In Part One, after gambling his spring earnings at the Cowboy Bar in Jackson, Wyoming, young Montana cowboy Bill McGee ships his footlocker and saddle freight collect and hitchhikes his way to Reno, Nevada. A chance conversation at the Round Up bar, Reno's unofficial hiring hall for cowboys, puts him in the right place at the right time for coveted job of wrangling dudes at the famous Flying M E. In Part II, McGee profiles the changing cast of characters he met at the ranch. His stories are laced with humour, romance, and intrigue, and peppered with names like Astor, du Pont, Roosevelt, and Gable. He recounts how he and the guests passed their time -- from 'private' riding lessons to bar-hopping in the saloons of Virginia City. Part III briefly examines the business of the migratory divorce trade. Two of Reno's leading attorneys from the era are interviews. Then the reader tags along with the press as they cover the high profile Nelson Rockefeller divorce; then goes to court with a divorcee and her residence witness.

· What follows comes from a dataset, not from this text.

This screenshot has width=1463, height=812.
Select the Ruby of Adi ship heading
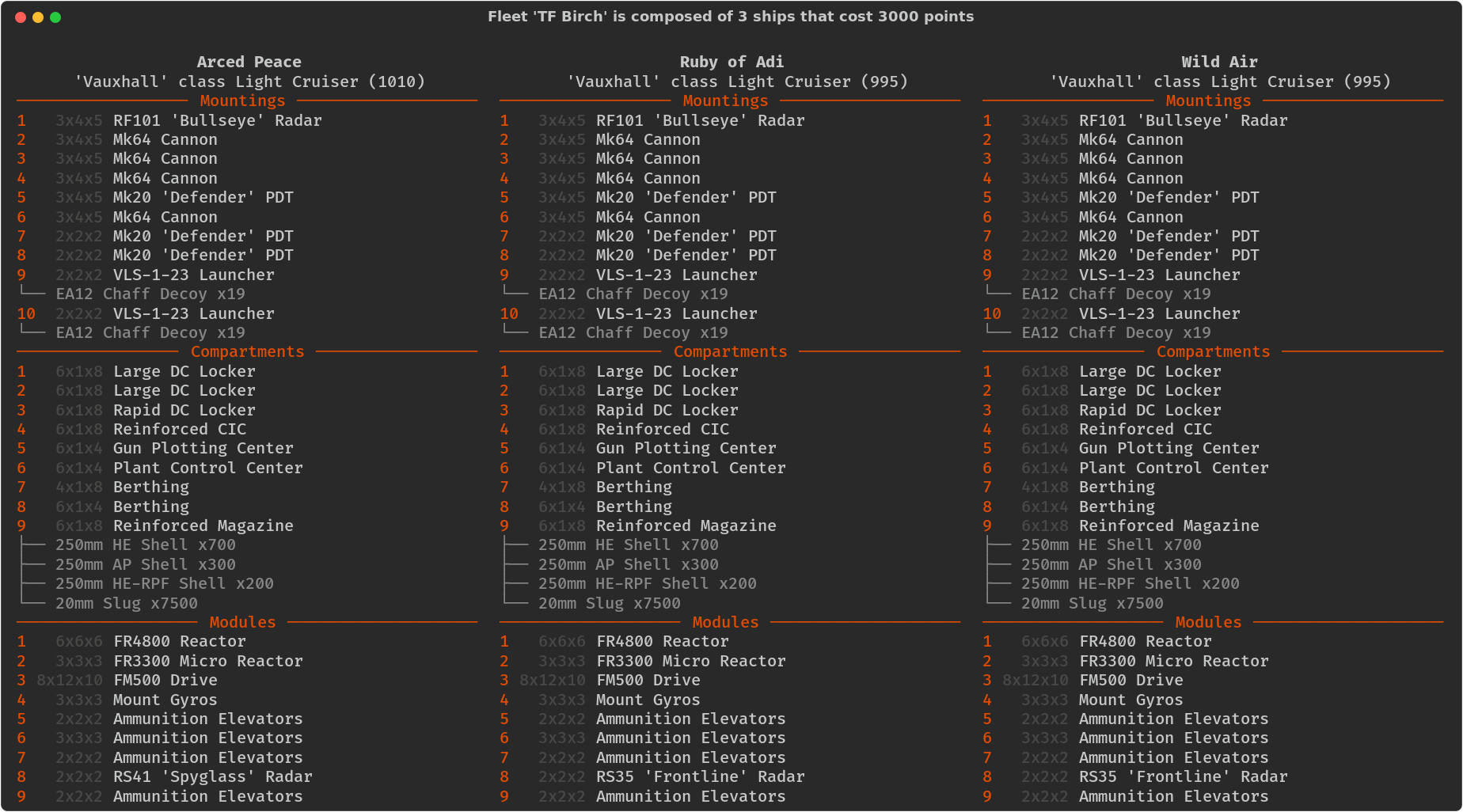tap(731, 62)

Part IV profiles Nevada's first ranch to take in dudes, plus other leading Nevada dude-divorce ranches of the era, and concludes with a brief history of the origins of dude ranching in the West. Throughout the book, one is struck by the number of Easterners who journeyed West for 'just six weeks', fell in love with the wide open spaces -- or with a cowboy or local lady -- and stayed in the Silver State for the rest of their lives.
William L. McGee, after his WWII "Kid's Cruise," attended Montana State College and had a long and successful career in broadcasting. Sandra McGee is a veteran publicist for the performing arts. They now live in St. Helena, California.